Problem description: Below is a block of entries; repeat exactly the lines starting at the line that contains "登入 (1052, 106)" and ending at the line that contains "English (1056, 42)", both included.
─── Material shown ───
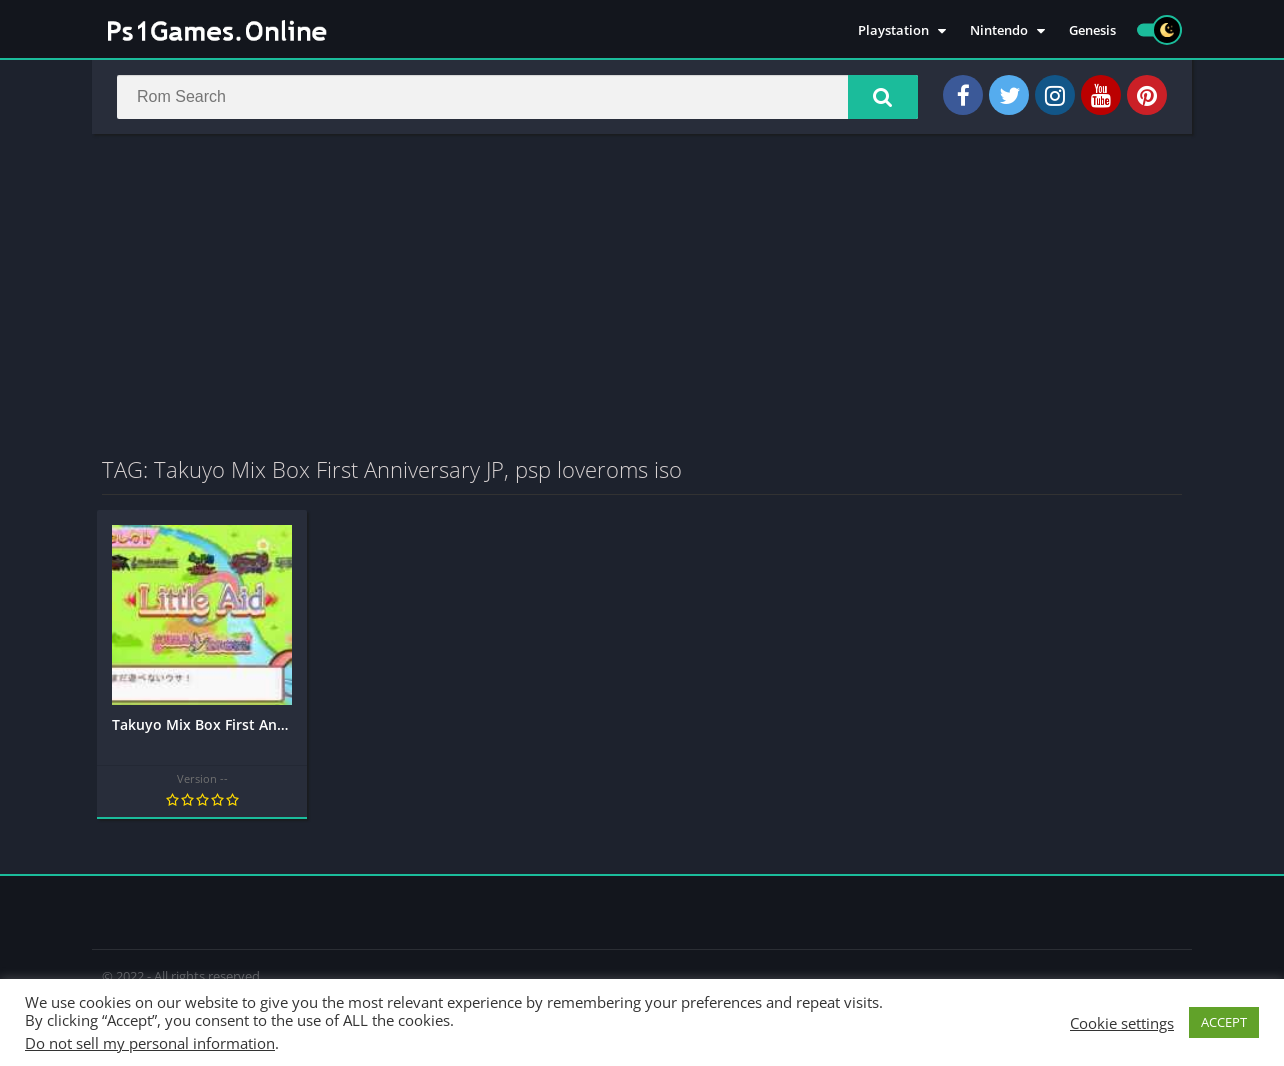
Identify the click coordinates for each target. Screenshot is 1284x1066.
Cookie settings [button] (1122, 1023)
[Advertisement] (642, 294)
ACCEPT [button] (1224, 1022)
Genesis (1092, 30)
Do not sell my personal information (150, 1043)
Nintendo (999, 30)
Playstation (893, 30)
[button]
───
─── Material shown ───
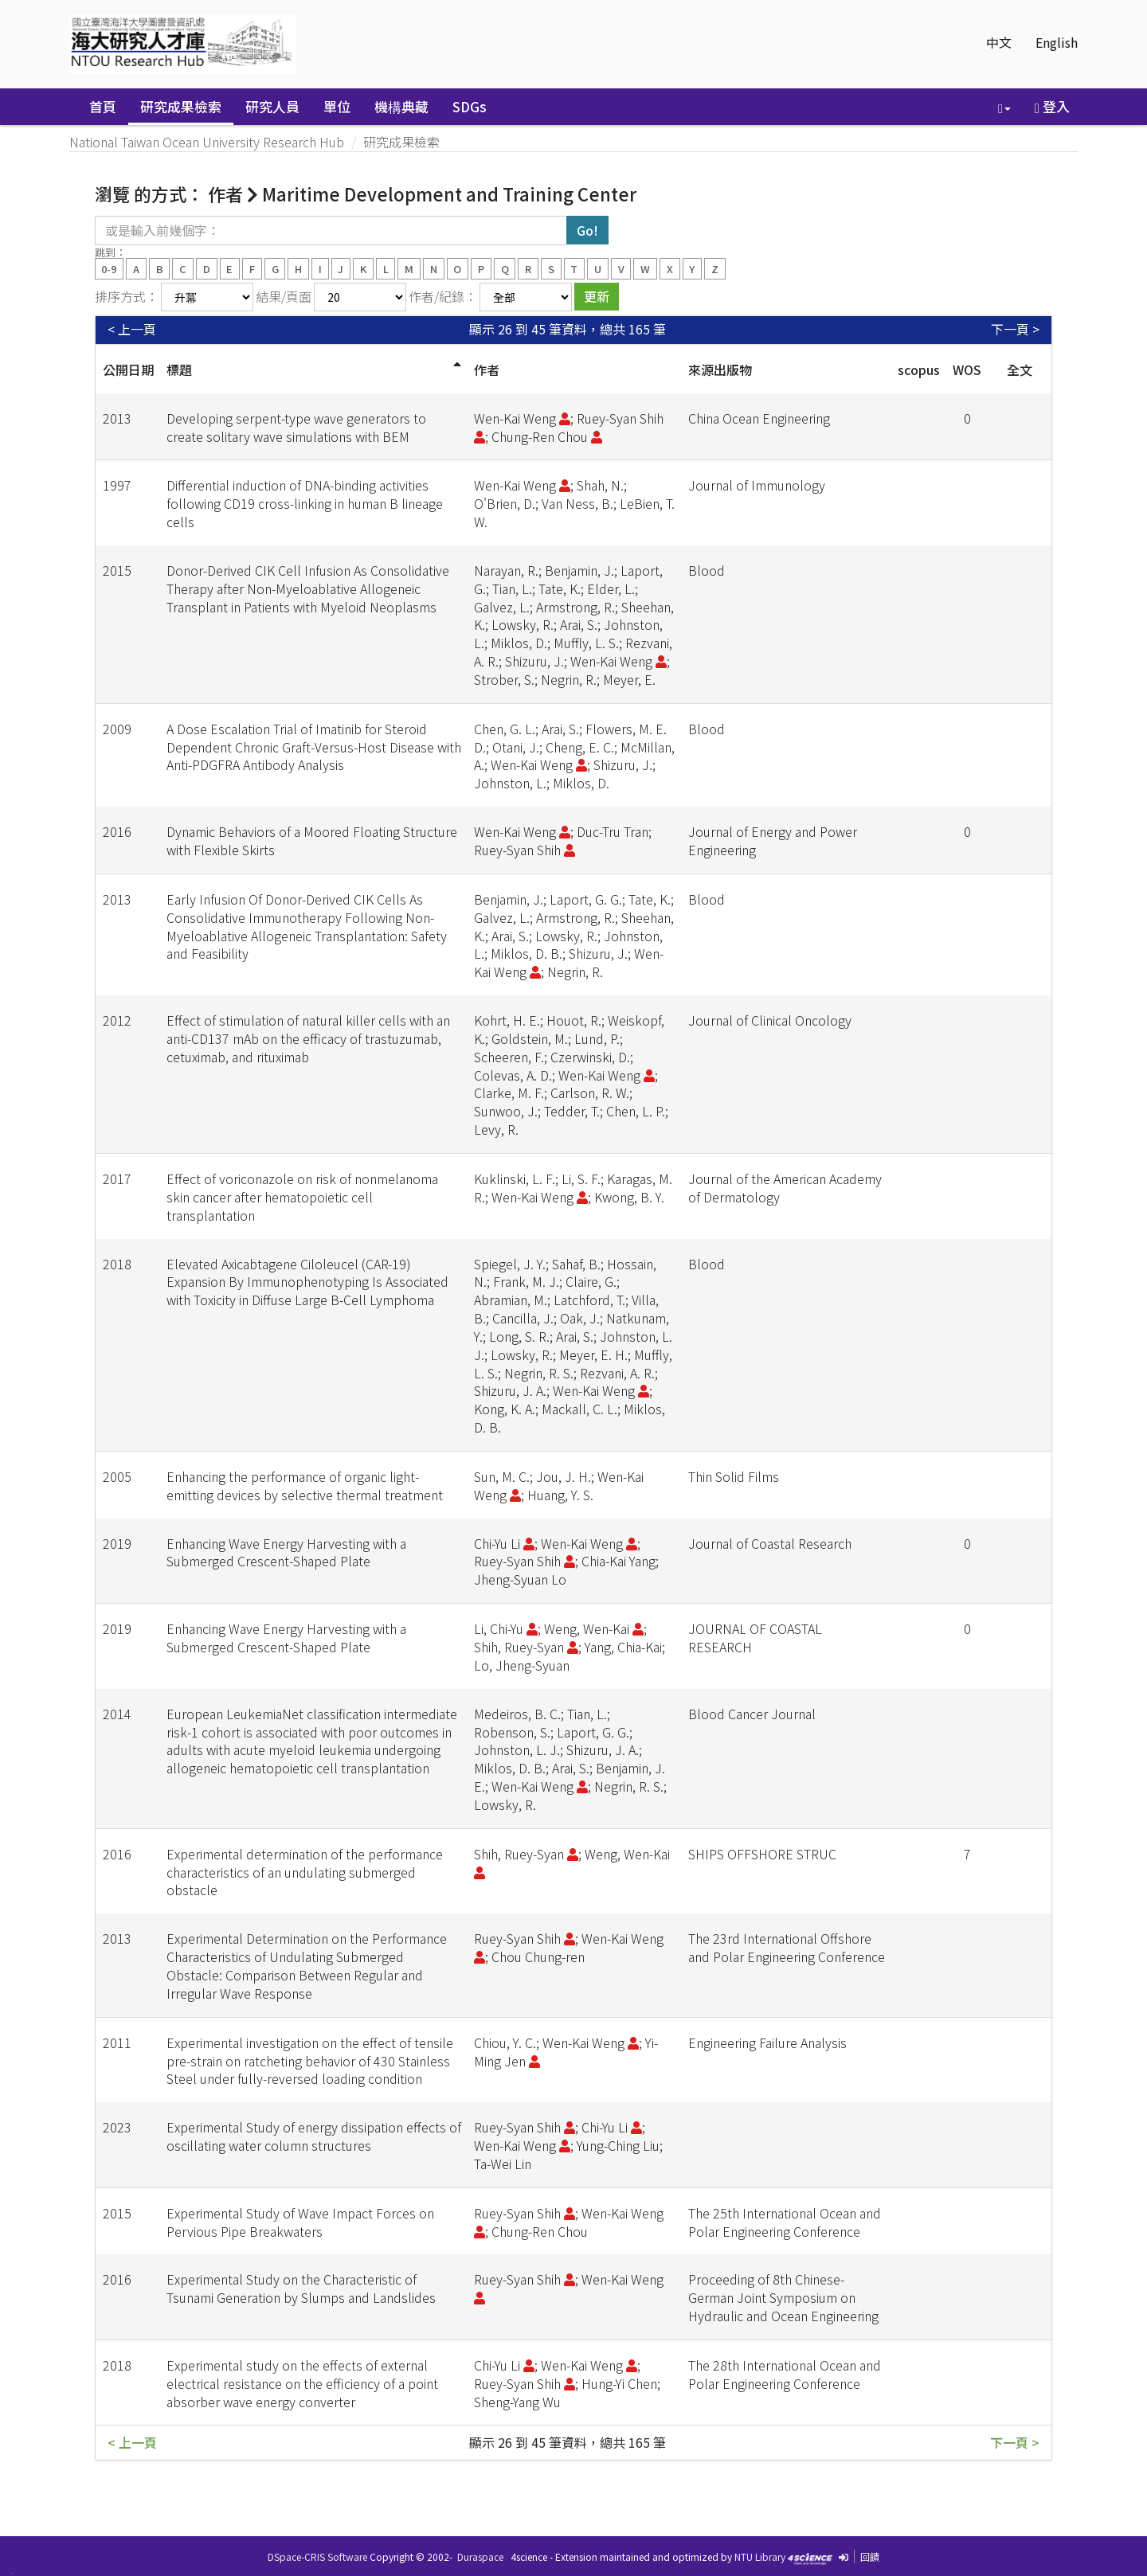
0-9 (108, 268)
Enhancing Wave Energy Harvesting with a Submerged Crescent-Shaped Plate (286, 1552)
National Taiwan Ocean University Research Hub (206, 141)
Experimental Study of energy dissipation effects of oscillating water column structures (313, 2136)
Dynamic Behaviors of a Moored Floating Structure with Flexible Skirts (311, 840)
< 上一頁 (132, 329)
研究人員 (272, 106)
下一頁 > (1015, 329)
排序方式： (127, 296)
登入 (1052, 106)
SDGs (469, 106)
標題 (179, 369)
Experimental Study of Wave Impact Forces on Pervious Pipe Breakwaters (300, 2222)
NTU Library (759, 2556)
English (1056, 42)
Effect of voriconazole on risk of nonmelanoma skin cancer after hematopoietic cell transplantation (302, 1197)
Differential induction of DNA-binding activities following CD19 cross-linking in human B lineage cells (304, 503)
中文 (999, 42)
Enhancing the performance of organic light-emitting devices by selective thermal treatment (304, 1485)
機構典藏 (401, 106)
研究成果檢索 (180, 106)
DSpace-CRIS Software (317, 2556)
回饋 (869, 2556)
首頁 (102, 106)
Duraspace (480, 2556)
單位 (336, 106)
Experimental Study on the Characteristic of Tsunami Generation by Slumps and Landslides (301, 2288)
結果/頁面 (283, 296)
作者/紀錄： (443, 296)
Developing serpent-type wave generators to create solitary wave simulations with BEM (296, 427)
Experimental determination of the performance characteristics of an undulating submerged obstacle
───
The answer:
登入 (1052, 106)
SDGs (469, 106)
標題 (179, 369)
Experimental Study of Wave Impact Forces on Pervious Pipe Breakwaters (300, 2222)
NTU Library (759, 2556)
English (1056, 42)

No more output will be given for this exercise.